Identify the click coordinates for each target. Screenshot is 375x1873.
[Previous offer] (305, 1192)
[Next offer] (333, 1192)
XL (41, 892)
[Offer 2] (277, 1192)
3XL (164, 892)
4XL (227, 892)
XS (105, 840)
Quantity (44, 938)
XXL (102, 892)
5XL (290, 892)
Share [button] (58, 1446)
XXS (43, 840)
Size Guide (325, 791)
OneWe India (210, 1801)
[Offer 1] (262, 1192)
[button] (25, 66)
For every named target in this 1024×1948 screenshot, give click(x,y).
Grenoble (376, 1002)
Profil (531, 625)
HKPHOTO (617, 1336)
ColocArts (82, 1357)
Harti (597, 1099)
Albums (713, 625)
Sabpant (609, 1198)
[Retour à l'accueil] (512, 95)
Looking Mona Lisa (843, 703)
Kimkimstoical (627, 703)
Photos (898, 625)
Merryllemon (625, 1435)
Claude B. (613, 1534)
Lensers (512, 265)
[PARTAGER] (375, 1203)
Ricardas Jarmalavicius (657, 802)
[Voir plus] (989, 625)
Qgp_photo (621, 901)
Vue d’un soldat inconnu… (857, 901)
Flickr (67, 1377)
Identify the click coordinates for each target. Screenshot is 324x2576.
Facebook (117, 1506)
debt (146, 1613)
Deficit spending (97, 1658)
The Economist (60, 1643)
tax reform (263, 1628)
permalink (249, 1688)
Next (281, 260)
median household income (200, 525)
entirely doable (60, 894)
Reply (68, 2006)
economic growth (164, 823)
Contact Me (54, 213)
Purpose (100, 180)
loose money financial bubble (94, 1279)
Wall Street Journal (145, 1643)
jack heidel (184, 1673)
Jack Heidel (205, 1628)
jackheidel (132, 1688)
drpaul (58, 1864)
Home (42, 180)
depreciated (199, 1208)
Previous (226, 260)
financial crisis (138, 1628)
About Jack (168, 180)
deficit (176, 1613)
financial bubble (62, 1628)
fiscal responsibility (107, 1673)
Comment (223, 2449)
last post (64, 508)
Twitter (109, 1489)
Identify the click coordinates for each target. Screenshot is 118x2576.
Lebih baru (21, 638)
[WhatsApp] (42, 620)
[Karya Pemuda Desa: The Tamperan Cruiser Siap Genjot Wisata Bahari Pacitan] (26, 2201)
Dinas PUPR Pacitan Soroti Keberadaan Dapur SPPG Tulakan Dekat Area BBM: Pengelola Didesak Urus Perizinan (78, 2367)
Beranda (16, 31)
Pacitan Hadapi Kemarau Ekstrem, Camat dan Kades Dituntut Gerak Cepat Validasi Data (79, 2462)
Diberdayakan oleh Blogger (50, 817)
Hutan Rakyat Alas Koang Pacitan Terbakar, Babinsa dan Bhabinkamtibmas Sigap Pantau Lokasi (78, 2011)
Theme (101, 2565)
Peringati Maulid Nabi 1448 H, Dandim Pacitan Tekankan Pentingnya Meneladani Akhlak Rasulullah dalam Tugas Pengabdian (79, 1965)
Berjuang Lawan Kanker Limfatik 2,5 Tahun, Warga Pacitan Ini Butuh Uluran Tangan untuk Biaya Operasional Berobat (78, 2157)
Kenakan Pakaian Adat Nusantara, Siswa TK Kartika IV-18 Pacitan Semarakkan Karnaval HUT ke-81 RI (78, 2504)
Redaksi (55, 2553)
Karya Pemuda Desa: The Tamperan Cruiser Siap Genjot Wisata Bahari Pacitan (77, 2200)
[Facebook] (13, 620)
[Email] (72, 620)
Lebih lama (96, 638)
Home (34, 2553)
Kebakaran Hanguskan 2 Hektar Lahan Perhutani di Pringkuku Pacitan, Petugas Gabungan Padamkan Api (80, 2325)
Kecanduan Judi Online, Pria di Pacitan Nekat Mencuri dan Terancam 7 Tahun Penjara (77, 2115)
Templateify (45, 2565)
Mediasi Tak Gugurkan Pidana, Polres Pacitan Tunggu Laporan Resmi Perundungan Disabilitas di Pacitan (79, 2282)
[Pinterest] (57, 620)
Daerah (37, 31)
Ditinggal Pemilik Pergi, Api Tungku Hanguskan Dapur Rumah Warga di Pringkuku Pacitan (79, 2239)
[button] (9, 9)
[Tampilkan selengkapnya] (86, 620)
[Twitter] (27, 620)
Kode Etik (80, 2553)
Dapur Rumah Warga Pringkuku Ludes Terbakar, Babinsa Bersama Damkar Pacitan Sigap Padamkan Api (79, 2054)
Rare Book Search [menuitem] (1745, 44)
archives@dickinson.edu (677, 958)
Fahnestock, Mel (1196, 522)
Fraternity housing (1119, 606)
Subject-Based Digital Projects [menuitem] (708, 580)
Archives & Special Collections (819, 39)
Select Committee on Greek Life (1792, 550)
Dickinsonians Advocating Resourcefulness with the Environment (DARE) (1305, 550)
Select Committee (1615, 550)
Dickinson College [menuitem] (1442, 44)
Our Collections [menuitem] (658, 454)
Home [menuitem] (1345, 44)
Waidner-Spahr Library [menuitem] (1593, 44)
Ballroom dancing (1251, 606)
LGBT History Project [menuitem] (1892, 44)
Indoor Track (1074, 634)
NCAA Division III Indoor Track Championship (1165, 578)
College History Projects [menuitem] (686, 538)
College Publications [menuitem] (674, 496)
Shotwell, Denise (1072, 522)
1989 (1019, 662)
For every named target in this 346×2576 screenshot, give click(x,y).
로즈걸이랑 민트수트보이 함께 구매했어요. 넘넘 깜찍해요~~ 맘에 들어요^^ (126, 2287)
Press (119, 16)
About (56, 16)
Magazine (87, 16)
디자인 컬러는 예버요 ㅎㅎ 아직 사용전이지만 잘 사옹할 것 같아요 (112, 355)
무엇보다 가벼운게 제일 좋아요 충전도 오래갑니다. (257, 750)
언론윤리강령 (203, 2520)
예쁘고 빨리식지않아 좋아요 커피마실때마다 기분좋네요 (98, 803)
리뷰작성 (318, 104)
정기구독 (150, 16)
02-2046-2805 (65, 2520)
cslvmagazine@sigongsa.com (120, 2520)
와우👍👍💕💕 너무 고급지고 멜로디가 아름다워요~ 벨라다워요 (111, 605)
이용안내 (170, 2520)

**TASK STATEMENT:** Would you set down all the lines above, exactly and in full?

**WRITTEN SOLUTION:**
Identify the click coordinates for each target. Screenshot is 375x1873.
[Previous offer] (305, 1192)
[Next offer] (333, 1192)
XL (41, 892)
[Offer 2] (277, 1192)
3XL (164, 892)
4XL (227, 892)
XS (105, 840)
Quantity (44, 938)
XXL (102, 892)
5XL (290, 892)
Share [button] (58, 1446)
XXS (43, 840)
Size Guide (325, 791)
OneWe India (210, 1801)
[Offer 1] (262, 1192)
[button] (25, 66)
For every named target in this 1024×1948 screenshot, give click(x,y).
Grenoble (376, 1002)
Profil (531, 625)
HKPHOTO (617, 1336)
ColocArts (82, 1357)
Harti (597, 1099)
Albums (713, 625)
Sabpant (609, 1198)
[Retour à l'accueil] (512, 95)
Looking Mona Lisa (843, 703)
Kimkimstoical (627, 703)
Photos (898, 625)
Merryllemon (625, 1435)
Claude B. (613, 1534)
Lensers (512, 265)
[PARTAGER] (375, 1203)
Ricardas Jarmalavicius (657, 802)
[Voir plus] (989, 625)
Qgp_photo (621, 901)
Vue d’un soldat inconnu… (857, 901)
Flickr (67, 1377)
Identify the click coordinates for each target. Screenshot is 324x2576.
Facebook (117, 1506)
debt (146, 1613)
Deficit spending (97, 1658)
The Economist (60, 1643)
tax reform (263, 1628)
permalink (249, 1688)
Next (281, 260)
median household income (200, 525)
entirely doable (60, 894)
Reply (68, 2006)
economic growth (164, 823)
Contact Me (54, 213)
Purpose (100, 180)
loose money financial bubble (94, 1279)
Wall Street Journal (145, 1643)
jack heidel (184, 1673)
Jack Heidel (205, 1628)
jackheidel (132, 1688)
drpaul (58, 1864)
Home (42, 180)
depreciated (199, 1208)
Previous (226, 260)
financial crisis (138, 1628)
About Jack (168, 180)
deficit (176, 1613)
financial bubble (62, 1628)
fiscal responsibility (107, 1673)
Comment (223, 2449)
last post (64, 508)
Twitter (109, 1489)
Identify the click coordinates for each target. Screenshot is 118x2576.
Lebih baru (21, 638)
[WhatsApp] (42, 620)
[Karya Pemuda Desa: The Tamperan Cruiser Siap Genjot Wisata Bahari Pacitan] (26, 2201)
Dinas PUPR Pacitan Soroti Keberadaan Dapur SPPG Tulakan Dekat Area BBM: Pengelola Didesak Urus Perizinan (78, 2367)
Beranda (16, 31)
Pacitan Hadapi Kemarau Ekstrem, Camat dan Kades Dituntut Gerak Cepat Validasi Data (79, 2462)
Diberdayakan oleh Blogger (50, 817)
Hutan Rakyat Alas Koang Pacitan Terbakar, Babinsa dan Bhabinkamtibmas Sigap Pantau Lokasi (78, 2011)
Theme (101, 2565)
Peringati Maulid Nabi 1448 H, Dandim Pacitan Tekankan Pentingnya Meneladani Akhlak Rasulullah dalam Tugas Pengabdian (79, 1965)
Berjuang Lawan Kanker Limfatik 2,5 Tahun, Warga Pacitan Ini Butuh Uluran Tangan untuk Biaya Operasional Berobat (78, 2157)
Kenakan Pakaian Adat Nusantara, Siswa TK Kartika IV-18 Pacitan Semarakkan Karnaval HUT ke-81 RI (78, 2504)
Redaksi (55, 2553)
Karya Pemuda Desa: The Tamperan Cruiser Siap Genjot Wisata Bahari Pacitan (77, 2200)
[Facebook] (13, 620)
[Email] (72, 620)
Lebih lama (96, 638)
Home (34, 2553)
Kebakaran Hanguskan 2 Hektar Lahan Perhutani di Pringkuku Pacitan, Petugas Gabungan Padamkan Api (80, 2325)
Kecanduan Judi Online, Pria di Pacitan Nekat Mencuri dan Terancam 7 Tahun Penjara (77, 2115)
Templateify (45, 2565)
Mediasi Tak Gugurkan Pidana, Polres Pacitan Tunggu Laporan Resmi Perundungan Disabilitas di Pacitan (79, 2282)
[Pinterest] (57, 620)
Daerah (37, 31)
Ditinggal Pemilik Pergi, Api Tungku Hanguskan Dapur Rumah Warga di Pringkuku Pacitan (79, 2239)
[button] (9, 9)
[Tampilkan selengkapnya] (86, 620)
[Twitter] (27, 620)
Kode Etik (80, 2553)
Dapur Rumah Warga Pringkuku Ludes Terbakar, Babinsa Bersama Damkar Pacitan Sigap Padamkan Api (79, 2054)
Rare Book Search [menuitem] (1745, 44)
archives@dickinson.edu (677, 958)
Fahnestock, Mel (1196, 522)
Fraternity housing (1119, 606)
Subject-Based Digital Projects [menuitem] (708, 580)
Archives & Special Collections (819, 39)
Select Committee on Greek Life (1792, 550)
Dickinsonians Advocating Resourcefulness with the Environment (DARE) (1305, 550)
Select Committee (1615, 550)
Dickinson College [menuitem] (1442, 44)
Our Collections [menuitem] (658, 454)
Home [menuitem] (1345, 44)
Waidner-Spahr Library [menuitem] (1593, 44)
Ballroom dancing (1251, 606)
LGBT History Project [menuitem] (1892, 44)
Indoor Track (1074, 634)
NCAA Division III Indoor Track Championship (1165, 578)
College History Projects [menuitem] (686, 538)
College Publications [menuitem] (674, 496)
Shotwell, Denise (1072, 522)
1989 (1019, 662)
For every named target in this 346×2576 screenshot, give click(x,y).
로즈걸이랑 민트수트보이 함께 구매했어요. 넘넘 깜찍해요~~ 맘에 들어요^^ (126, 2287)
Press (119, 16)
About (56, 16)
Magazine (87, 16)
디자인 컬러는 예버요 ㅎㅎ 아직 사용전이지만 잘 사옹할 것 같아요 (112, 355)
무엇보다 가벼운게 제일 좋아요 충전도 오래갑니다. (257, 750)
언론윤리강령 (203, 2520)
예쁘고 빨리식지않아 좋아요 커피마실때마다 기분좋네요 (98, 803)
리뷰작성 (318, 104)
정기구독 (150, 16)
02-2046-2805 (65, 2520)
cslvmagazine@sigongsa.com (120, 2520)
와우👍👍💕💕 너무 고급지고 멜로디가 아름다워요~ 벨라다워요 (111, 605)
이용안내 (170, 2520)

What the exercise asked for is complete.